Staying connected, you say to your horse, "Ah, there is Sandy. I am gonna stop to chat with her, and you can eat grass."
And when you connect with Sandy, you consciously release your horse to eat grass. You already prepared him by telling him, and now you released him. No herky-jerky. Your connection is preserved. And you are still present. You are simply present with something or, in this case, someone else, Sandy.
I can promise you, when you consciously connect like this, you will consciously and automatically feel down the leadline into your horse while talking with Sandy. You will feel so much more connected to your horse because the connection is not broken.
And, when Sandy moseys on to do some chores, and you are ready to continue your walk, you turn to your horse and say, "OK, I am ready to get going. One more bite, and then please pick up your head." And then you give him a chance to take one more bite while you exhale, and on your inhale, you bring up your energy, and your horse's head comes up with ease, and you two march on.

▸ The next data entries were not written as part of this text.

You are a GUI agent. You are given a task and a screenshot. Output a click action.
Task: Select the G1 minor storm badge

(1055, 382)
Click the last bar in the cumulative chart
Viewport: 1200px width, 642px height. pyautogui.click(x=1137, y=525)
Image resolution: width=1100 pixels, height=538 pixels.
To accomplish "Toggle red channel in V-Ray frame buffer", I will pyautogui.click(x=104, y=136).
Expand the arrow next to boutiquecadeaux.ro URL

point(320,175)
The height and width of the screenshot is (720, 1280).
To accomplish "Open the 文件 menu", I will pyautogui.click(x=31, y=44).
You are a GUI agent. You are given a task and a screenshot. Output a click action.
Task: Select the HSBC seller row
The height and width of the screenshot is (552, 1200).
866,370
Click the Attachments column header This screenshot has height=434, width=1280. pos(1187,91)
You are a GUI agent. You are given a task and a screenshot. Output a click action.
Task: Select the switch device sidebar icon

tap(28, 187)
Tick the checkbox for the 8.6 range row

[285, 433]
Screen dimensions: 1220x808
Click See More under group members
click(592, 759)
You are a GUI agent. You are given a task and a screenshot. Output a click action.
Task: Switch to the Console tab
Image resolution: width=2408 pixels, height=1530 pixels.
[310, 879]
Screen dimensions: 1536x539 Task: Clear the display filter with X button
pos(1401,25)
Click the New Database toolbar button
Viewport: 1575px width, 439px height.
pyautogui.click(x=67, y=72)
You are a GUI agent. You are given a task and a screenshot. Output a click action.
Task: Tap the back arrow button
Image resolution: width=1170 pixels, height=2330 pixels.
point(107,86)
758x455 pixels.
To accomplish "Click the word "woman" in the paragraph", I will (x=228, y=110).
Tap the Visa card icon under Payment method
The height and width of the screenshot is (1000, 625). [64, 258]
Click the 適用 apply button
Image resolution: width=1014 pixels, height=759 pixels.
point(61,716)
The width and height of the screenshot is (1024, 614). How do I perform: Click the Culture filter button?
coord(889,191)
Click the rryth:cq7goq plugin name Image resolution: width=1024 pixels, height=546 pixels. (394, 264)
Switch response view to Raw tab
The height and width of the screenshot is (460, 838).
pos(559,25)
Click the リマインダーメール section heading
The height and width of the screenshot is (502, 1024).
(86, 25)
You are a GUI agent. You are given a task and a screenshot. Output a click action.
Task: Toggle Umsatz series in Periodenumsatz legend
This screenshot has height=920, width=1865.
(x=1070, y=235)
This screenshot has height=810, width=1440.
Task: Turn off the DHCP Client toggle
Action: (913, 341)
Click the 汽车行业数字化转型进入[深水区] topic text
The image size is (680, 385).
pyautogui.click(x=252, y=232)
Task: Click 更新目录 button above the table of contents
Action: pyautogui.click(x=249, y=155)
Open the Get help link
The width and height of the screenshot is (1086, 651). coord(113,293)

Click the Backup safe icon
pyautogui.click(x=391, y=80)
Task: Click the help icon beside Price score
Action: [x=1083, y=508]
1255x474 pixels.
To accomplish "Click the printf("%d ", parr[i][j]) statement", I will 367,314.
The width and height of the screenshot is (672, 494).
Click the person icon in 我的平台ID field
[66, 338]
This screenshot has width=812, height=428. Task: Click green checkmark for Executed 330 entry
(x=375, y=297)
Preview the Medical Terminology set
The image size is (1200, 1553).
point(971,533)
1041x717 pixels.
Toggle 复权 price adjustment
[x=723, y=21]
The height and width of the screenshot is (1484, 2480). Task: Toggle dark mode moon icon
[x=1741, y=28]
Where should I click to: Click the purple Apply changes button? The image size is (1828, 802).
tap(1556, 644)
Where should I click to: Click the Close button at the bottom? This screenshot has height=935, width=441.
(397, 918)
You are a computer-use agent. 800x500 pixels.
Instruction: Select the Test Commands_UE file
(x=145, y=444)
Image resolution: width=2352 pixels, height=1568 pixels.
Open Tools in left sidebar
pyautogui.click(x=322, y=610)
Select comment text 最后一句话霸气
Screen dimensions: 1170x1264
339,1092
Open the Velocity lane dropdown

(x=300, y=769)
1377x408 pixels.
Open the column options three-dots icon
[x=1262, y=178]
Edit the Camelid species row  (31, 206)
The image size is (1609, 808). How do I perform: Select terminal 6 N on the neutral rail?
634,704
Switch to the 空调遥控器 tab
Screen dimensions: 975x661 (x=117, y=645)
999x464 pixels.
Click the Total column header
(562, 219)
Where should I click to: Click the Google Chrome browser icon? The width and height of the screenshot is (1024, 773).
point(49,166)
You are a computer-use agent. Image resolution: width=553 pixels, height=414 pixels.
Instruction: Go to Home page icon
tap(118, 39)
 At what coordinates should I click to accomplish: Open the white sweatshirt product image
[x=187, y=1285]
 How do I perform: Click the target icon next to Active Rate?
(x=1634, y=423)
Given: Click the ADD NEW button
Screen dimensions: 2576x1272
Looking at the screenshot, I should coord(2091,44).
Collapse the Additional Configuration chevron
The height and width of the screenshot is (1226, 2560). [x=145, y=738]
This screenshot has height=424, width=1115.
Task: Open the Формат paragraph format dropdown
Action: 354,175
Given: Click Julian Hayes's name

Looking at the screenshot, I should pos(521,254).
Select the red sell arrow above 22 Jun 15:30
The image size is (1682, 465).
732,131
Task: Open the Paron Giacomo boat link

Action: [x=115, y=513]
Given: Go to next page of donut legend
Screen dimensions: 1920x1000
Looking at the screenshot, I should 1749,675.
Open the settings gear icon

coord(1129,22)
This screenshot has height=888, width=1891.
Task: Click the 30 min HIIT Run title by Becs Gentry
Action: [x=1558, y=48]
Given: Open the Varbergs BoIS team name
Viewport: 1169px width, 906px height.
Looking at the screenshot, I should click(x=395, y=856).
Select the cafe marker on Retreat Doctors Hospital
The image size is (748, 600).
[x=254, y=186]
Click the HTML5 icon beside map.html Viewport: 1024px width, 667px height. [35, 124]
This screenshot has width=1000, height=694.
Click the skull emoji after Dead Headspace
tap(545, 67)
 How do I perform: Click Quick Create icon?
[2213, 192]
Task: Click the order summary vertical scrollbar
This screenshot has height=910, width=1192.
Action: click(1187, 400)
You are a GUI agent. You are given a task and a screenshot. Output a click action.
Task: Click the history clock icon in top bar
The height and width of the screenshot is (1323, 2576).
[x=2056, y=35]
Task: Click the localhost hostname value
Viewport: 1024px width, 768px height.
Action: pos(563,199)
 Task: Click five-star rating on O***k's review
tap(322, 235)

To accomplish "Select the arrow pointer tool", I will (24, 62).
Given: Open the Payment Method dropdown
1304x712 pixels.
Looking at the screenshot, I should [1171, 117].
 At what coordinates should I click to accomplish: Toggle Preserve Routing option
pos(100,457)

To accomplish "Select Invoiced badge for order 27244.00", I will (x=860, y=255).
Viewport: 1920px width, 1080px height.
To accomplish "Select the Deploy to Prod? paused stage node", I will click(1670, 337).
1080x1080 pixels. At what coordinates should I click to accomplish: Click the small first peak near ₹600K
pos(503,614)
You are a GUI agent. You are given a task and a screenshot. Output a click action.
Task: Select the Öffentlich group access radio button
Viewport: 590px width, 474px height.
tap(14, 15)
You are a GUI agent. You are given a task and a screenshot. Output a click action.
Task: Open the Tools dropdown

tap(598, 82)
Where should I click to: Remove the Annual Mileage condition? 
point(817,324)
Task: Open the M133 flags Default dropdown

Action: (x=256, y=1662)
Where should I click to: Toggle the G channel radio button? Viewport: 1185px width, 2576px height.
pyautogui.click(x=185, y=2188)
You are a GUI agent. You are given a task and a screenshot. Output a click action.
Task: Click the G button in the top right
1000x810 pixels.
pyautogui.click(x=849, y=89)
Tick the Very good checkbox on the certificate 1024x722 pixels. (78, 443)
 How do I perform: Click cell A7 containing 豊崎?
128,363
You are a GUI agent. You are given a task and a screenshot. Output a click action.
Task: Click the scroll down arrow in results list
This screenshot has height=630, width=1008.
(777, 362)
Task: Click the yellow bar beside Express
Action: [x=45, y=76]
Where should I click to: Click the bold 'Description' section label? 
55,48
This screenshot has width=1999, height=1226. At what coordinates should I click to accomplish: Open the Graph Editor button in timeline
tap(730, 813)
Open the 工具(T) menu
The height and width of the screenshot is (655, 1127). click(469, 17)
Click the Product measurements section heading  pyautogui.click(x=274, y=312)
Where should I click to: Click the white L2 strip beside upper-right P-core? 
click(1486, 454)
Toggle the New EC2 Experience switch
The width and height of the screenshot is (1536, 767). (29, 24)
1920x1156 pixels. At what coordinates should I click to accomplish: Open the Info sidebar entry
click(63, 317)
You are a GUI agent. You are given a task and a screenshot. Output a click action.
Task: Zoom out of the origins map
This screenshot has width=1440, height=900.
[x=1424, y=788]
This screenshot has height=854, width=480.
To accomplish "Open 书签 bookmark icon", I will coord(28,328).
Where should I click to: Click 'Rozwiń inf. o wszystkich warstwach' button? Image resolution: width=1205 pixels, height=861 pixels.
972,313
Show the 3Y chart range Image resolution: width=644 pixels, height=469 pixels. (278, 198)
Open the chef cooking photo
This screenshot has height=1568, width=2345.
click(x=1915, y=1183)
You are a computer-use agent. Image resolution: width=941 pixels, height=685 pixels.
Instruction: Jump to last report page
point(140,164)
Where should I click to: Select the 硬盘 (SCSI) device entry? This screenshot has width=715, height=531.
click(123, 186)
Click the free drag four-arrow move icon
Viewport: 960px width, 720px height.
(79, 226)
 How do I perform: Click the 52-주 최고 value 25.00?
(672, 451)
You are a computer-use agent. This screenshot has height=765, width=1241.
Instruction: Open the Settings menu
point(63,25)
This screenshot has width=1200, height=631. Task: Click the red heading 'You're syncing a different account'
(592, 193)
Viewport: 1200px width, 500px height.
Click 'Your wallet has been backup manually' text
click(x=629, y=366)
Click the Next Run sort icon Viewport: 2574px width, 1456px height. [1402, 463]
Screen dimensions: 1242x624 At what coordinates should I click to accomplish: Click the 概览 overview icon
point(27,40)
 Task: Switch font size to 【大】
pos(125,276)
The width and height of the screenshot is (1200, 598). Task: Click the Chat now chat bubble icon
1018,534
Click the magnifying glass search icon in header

Does that always happen? Maybe not.
Does that ease of interaction increase as you stay more consciously connected?
Everything I teach in my clinics and talks is about staying connected. Making decisions together.
Offer your horse three brushes and let him decide which one he wants you to start brushing him with. Take your dog to the pet shop, hold out two collars, and let him choose which one he wants to wear.
As conscious as I am and as conscious as I want to be, animals always reveal another layer of awareness. This horse today showed us when we are present and prepared, our connection with our horses grows exponentially.
And he also showed us it is OK for us to be present with something else but to announce that ... for clarity.
That way, there is much less herky-jerky.
And more easy-peasy.
OK, my friends, this episode wrote itself while I was speaking with you. Might be one worth listening to a few times to catch all the layers.